### What you have to do
Please copy all of the data that follows exactly, leaving any pictures out.

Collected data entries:
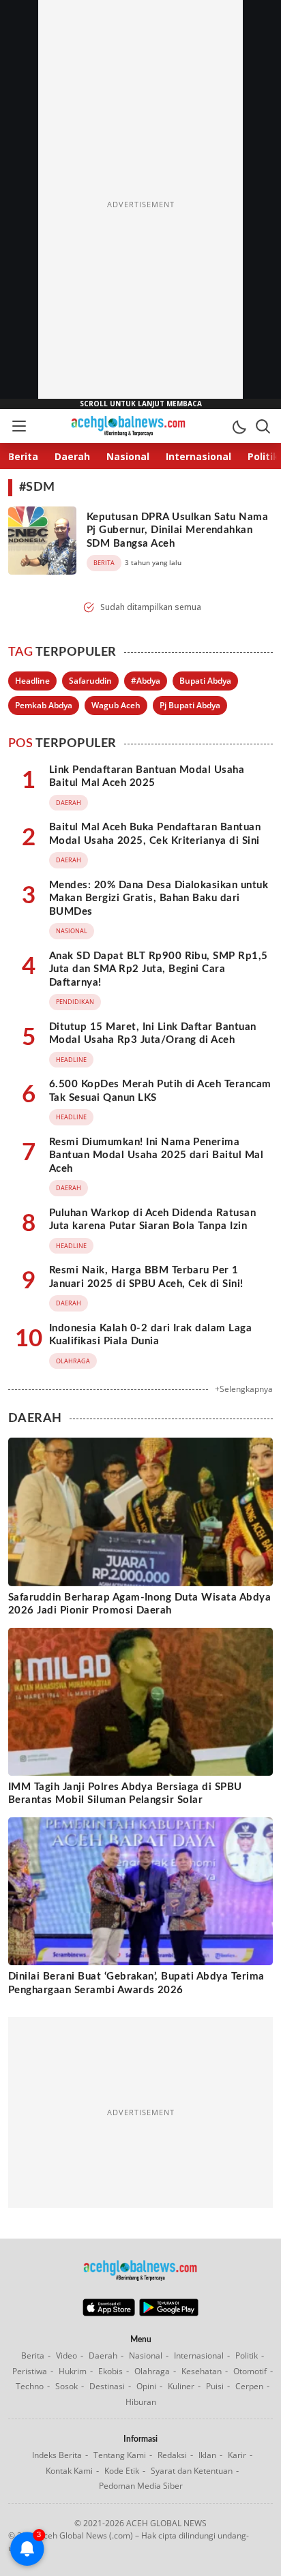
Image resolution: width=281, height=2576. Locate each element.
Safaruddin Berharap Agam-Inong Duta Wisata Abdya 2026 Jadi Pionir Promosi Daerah (139, 1604)
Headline (32, 680)
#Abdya (145, 680)
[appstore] (109, 2313)
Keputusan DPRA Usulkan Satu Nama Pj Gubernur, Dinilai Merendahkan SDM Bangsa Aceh (177, 530)
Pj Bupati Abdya (190, 705)
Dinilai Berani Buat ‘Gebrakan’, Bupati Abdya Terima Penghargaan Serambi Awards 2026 (136, 1983)
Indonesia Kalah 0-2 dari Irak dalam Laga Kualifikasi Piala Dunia (150, 1335)
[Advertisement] (140, 204)
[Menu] (18, 426)
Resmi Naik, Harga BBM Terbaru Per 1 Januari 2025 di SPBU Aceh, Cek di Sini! (146, 1277)
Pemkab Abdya (43, 705)
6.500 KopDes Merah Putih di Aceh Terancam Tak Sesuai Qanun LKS (160, 1091)
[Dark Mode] (238, 426)
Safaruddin (90, 680)
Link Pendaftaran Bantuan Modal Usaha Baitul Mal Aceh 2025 (146, 777)
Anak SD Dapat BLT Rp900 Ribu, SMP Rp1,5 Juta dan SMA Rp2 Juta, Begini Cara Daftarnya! (158, 969)
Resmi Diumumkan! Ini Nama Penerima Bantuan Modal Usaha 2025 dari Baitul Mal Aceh (156, 1155)
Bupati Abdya (205, 680)
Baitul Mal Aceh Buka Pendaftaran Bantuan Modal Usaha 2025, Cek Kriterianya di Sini (155, 834)
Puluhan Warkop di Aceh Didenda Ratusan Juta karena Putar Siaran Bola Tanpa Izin (152, 1220)
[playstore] (168, 2313)
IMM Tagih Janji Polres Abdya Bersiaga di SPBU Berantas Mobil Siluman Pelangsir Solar (125, 1794)
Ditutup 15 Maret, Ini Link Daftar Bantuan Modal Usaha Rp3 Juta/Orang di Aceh (152, 1034)
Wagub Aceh (115, 705)
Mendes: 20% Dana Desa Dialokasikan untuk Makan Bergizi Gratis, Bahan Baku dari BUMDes (158, 898)
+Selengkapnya (244, 1389)
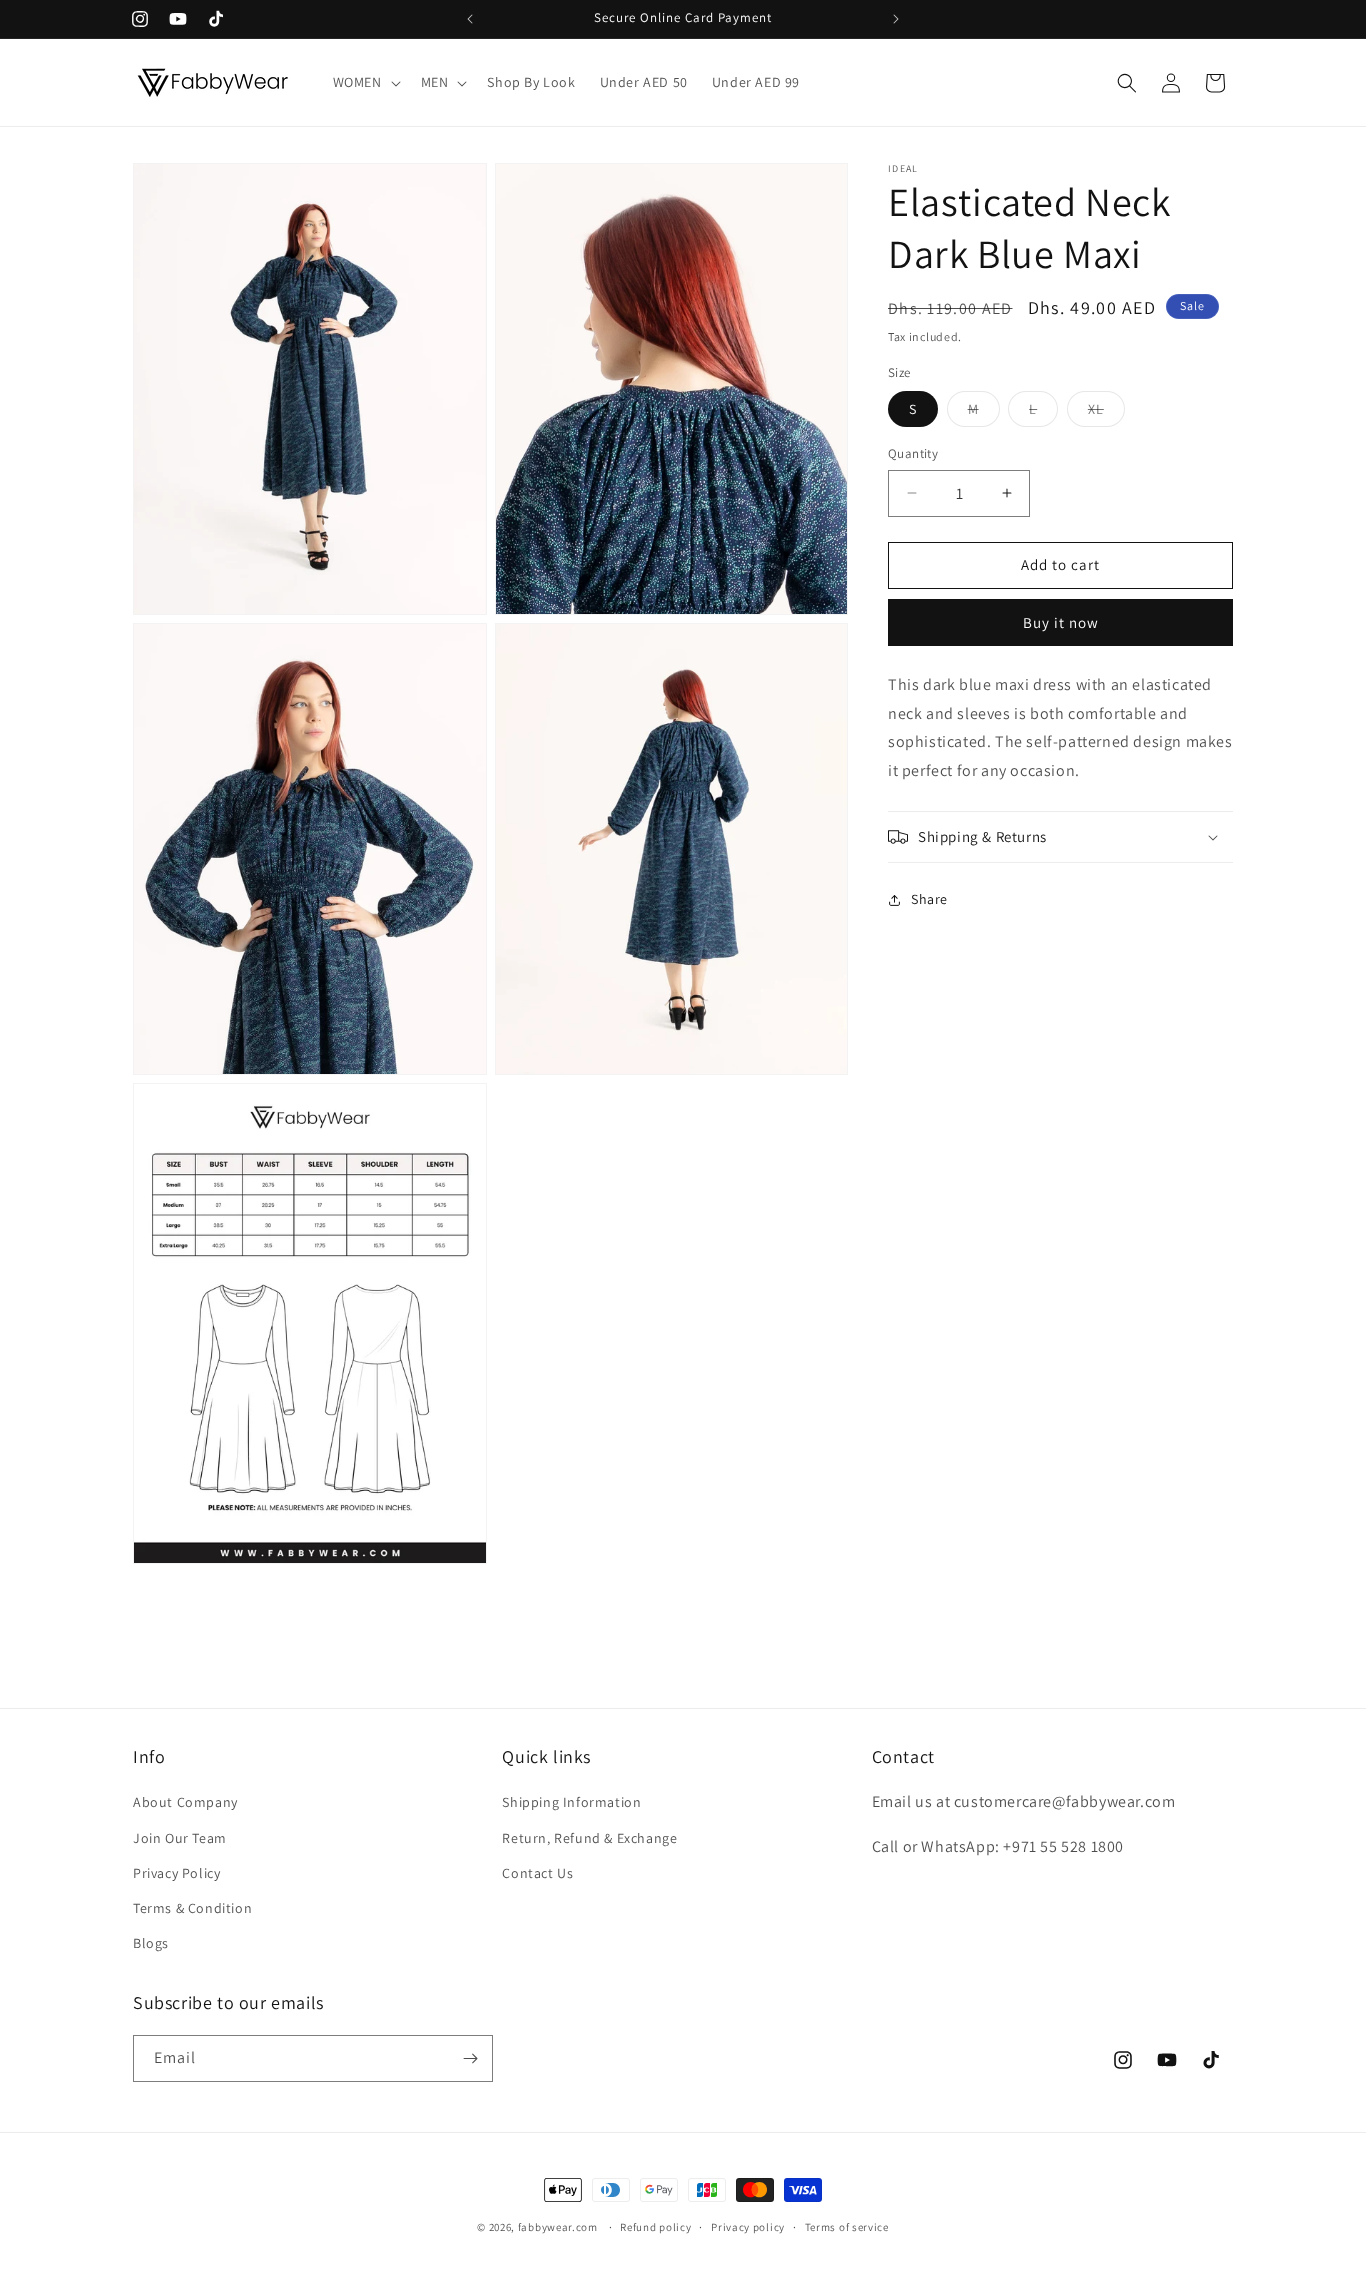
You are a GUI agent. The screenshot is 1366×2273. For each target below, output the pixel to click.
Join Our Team (180, 1838)
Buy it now (1061, 621)
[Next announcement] (896, 19)
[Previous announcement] (470, 19)
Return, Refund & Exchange (589, 1838)
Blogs (151, 1943)
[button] (365, 82)
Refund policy (655, 2227)
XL (1106, 413)
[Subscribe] (470, 2058)
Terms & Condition (192, 1908)
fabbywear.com (558, 2227)
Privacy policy (748, 2227)
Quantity (913, 453)
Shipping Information (571, 1802)
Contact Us (537, 1873)
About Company (185, 1802)
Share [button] (929, 899)
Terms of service (847, 2227)
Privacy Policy (176, 1873)
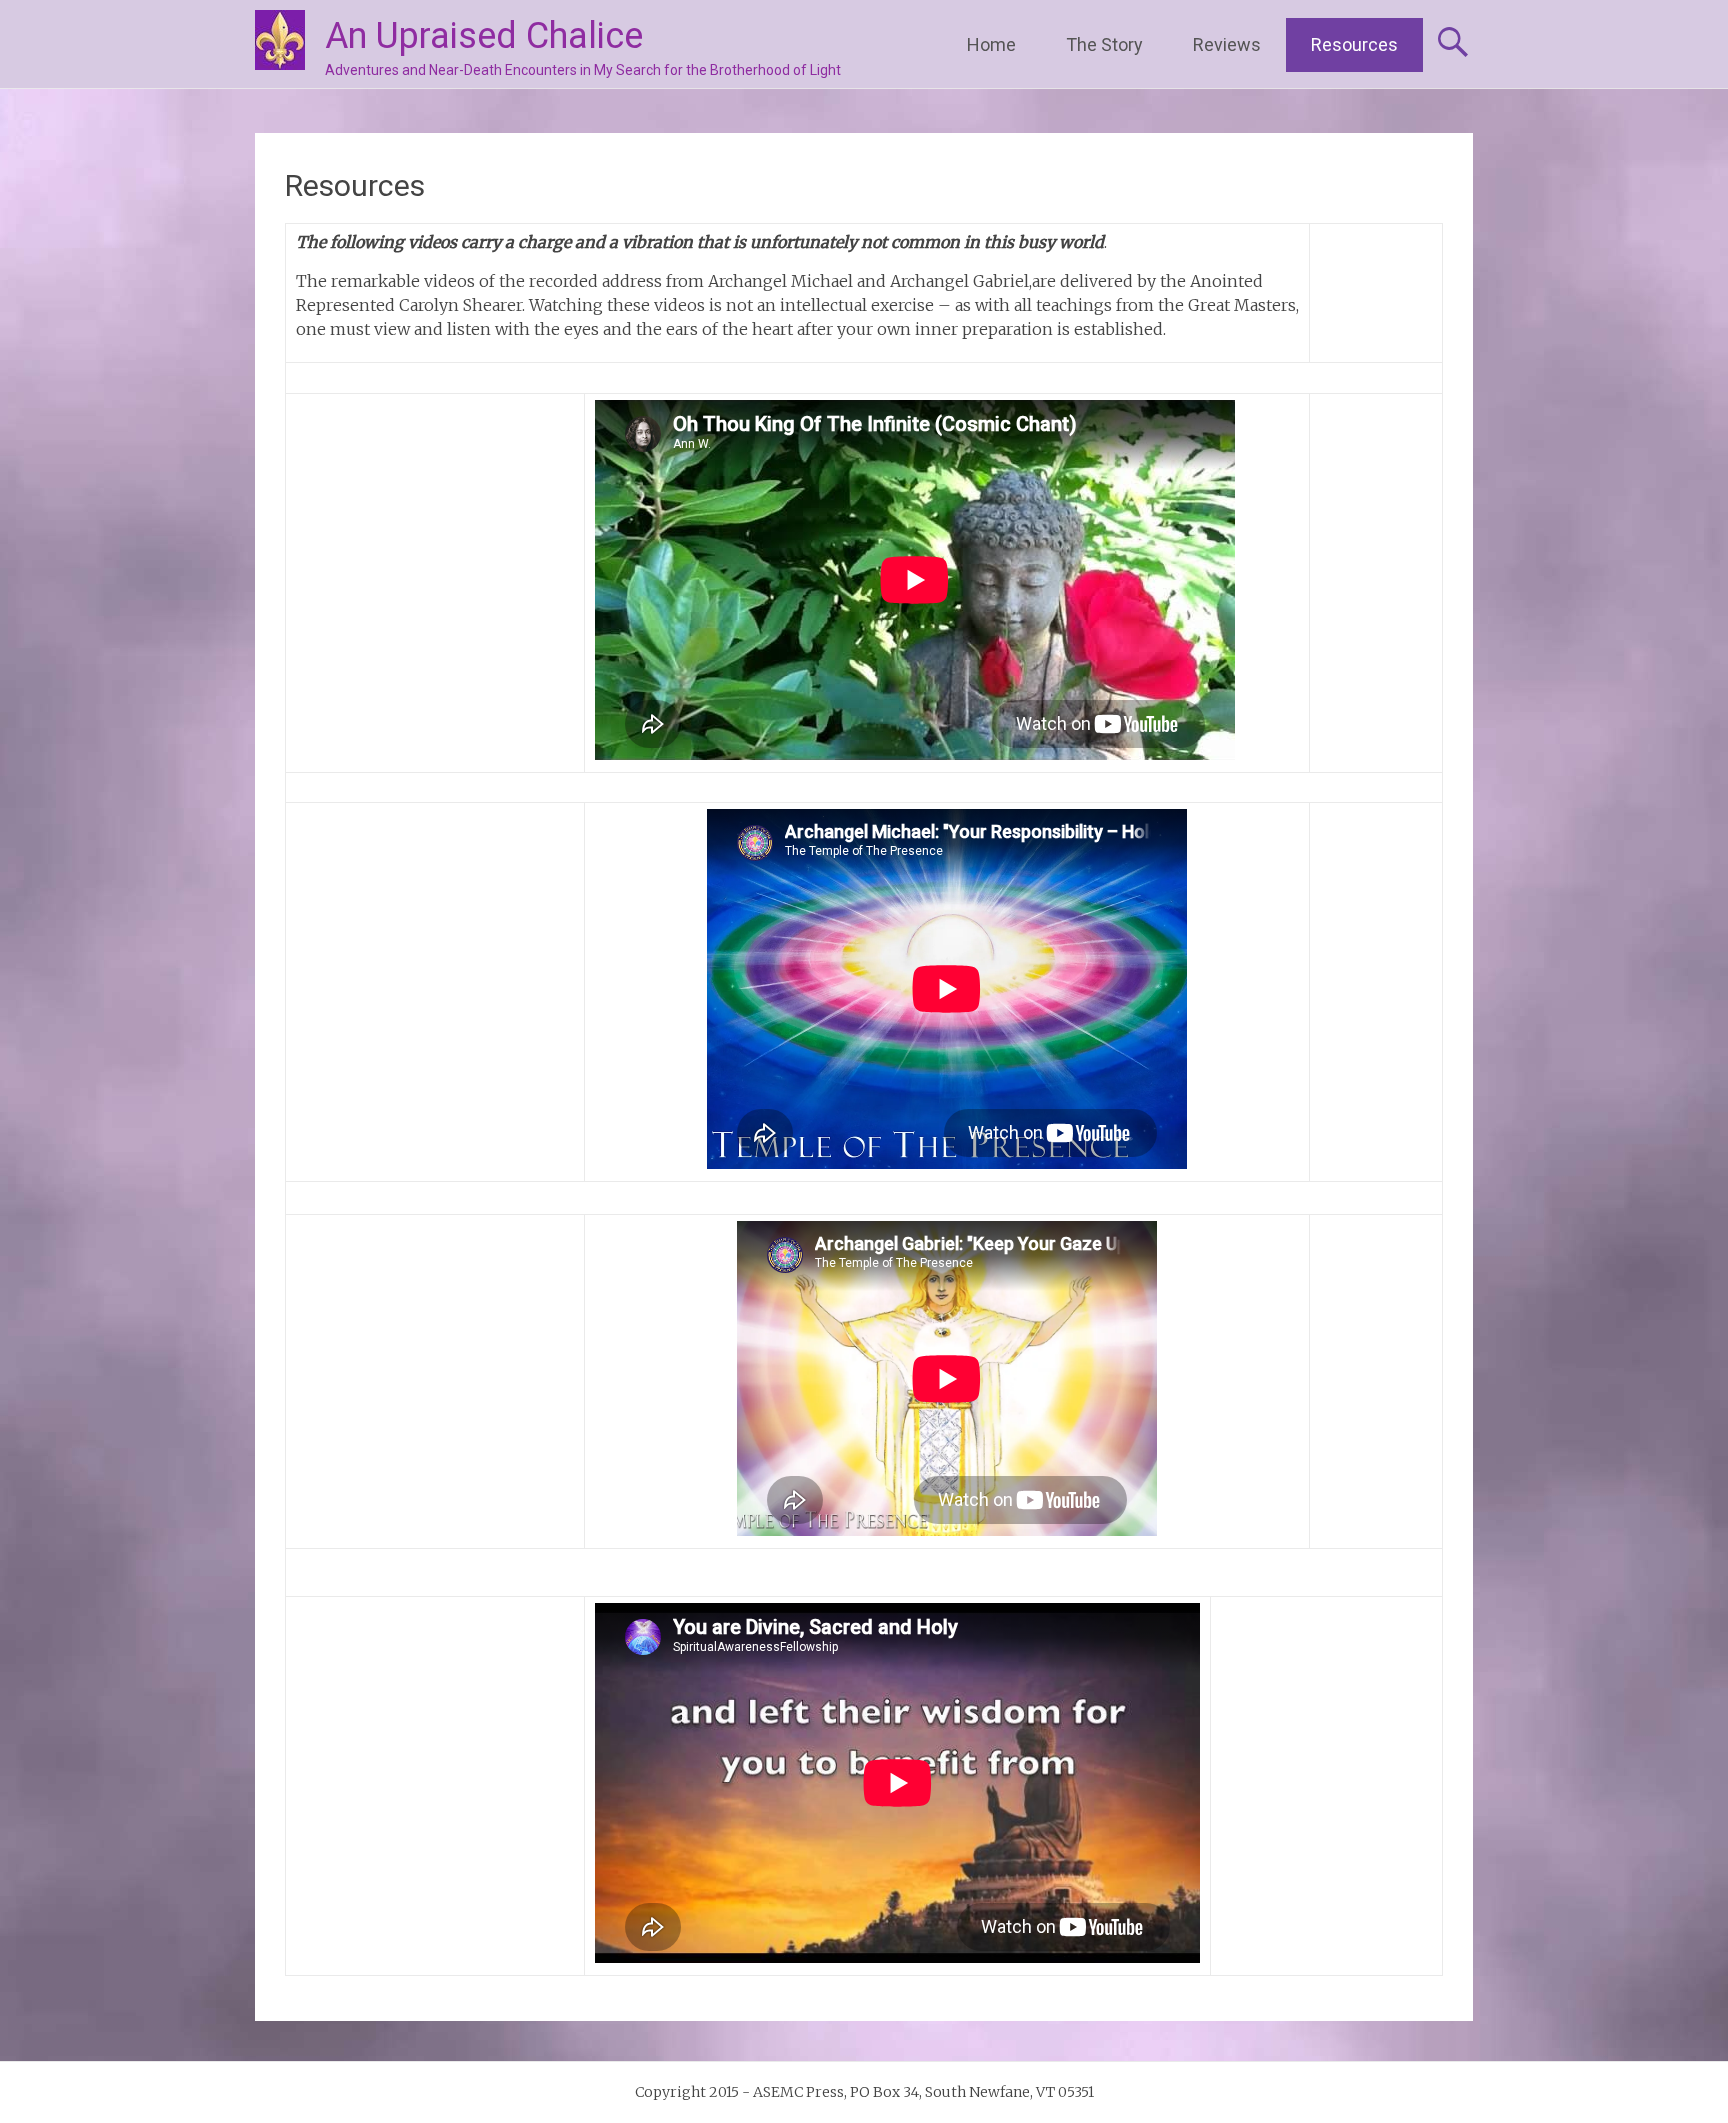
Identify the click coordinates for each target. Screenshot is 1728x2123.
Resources (1354, 44)
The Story (1104, 44)
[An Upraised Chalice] (280, 40)
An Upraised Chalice (484, 36)
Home (991, 44)
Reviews (1227, 44)
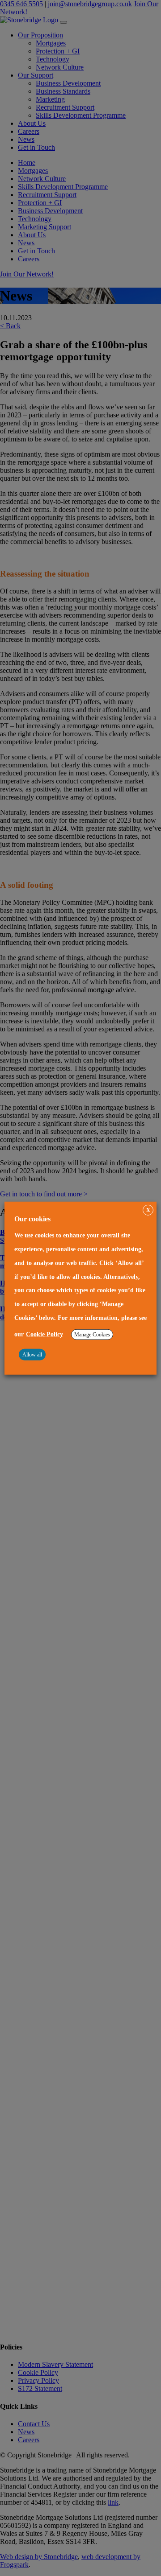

### Task solution
Image resolution: width=281, height=2576. Locate each element.
Safaruddin Berharap Agam-Inong Duta Wisata Abdya 2026 Jadi Pionir Promosi Daerah (139, 1604)
Headline (32, 680)
#Abdya (145, 680)
[appstore] (109, 2313)
Keputusan DPRA Usulkan Satu Nama Pj Gubernur, Dinilai Merendahkan SDM Bangsa Aceh (177, 530)
Pj Bupati Abdya (190, 705)
Dinilai Berani Buat ‘Gebrakan’, Bupati Abdya Terima Penghargaan Serambi Awards 2026 (136, 1983)
Indonesia Kalah 0-2 dari Irak dalam Laga Kualifikasi Piala Dunia (150, 1335)
[Advertisement] (140, 204)
[Menu] (18, 426)
Resmi Naik, Harga BBM Terbaru Per 1 Januari 2025 di SPBU Aceh, Cek di Sini! (146, 1277)
Pemkab Abdya (43, 705)
6.500 KopDes Merah Putih di Aceh Terancam Tak Sesuai Qanun LKS (160, 1091)
[Dark Mode] (238, 426)
Safaruddin (90, 680)
Link Pendaftaran Bantuan Modal Usaha Baitul Mal Aceh 2025 (146, 777)
Anak SD Dapat BLT Rp900 Ribu, SMP Rp1,5 Juta dan SMA Rp2 Juta, Begini Cara Daftarnya! (158, 969)
Resmi Diumumkan! Ini Nama Penerima Bantuan Modal Usaha 2025 dari Baitul Mal Aceh (156, 1155)
Bupati Abdya (205, 680)
Baitul Mal Aceh Buka Pendaftaran Bantuan Modal Usaha 2025, Cek Kriterianya di Sini (155, 834)
Puluhan Warkop di Aceh Didenda Ratusan Juta karena Putar Siaran Bola Tanpa Izin (152, 1220)
[playstore] (168, 2313)
IMM Tagih Janji Polres Abdya Bersiaga di SPBU Berantas Mobil Siluman Pelangsir Solar (125, 1794)
Ditutup 15 Maret, Ini Link Daftar Bantuan Modal Usaha Rp3 Juta/Orang di Aceh (152, 1034)
Wagub Aceh (115, 705)
Mendes: 20% Dana Desa Dialokasikan untuk Makan Bergizi Gratis, Bahan Baku dari BUMDes (158, 898)
+Selengkapnya (244, 1389)
You are a GUI agent. The screenshot is 1366×2273. For each target below, output the pixel to click.
Join Our Team (180, 1838)
Buy it now (1061, 621)
[Next announcement] (896, 19)
[Previous announcement] (470, 19)
Return, Refund & Exchange (589, 1838)
Blogs (151, 1943)
[button] (365, 82)
Refund policy (655, 2227)
XL (1106, 413)
[Subscribe] (470, 2058)
Terms & Condition (192, 1908)
fabbywear.com (558, 2227)
Privacy policy (748, 2227)
Quantity (913, 453)
Shipping Information (571, 1802)
Contact Us (537, 1873)
About Company (185, 1802)
Share [button] (929, 899)
Terms of service (847, 2227)
Privacy Policy (176, 1873)
Identify the click coordinates for each target. Screenshot is 1728x2123.
Resources (1354, 44)
The Story (1104, 44)
[An Upraised Chalice] (280, 40)
An Upraised Chalice (484, 36)
Home (991, 44)
Reviews (1227, 44)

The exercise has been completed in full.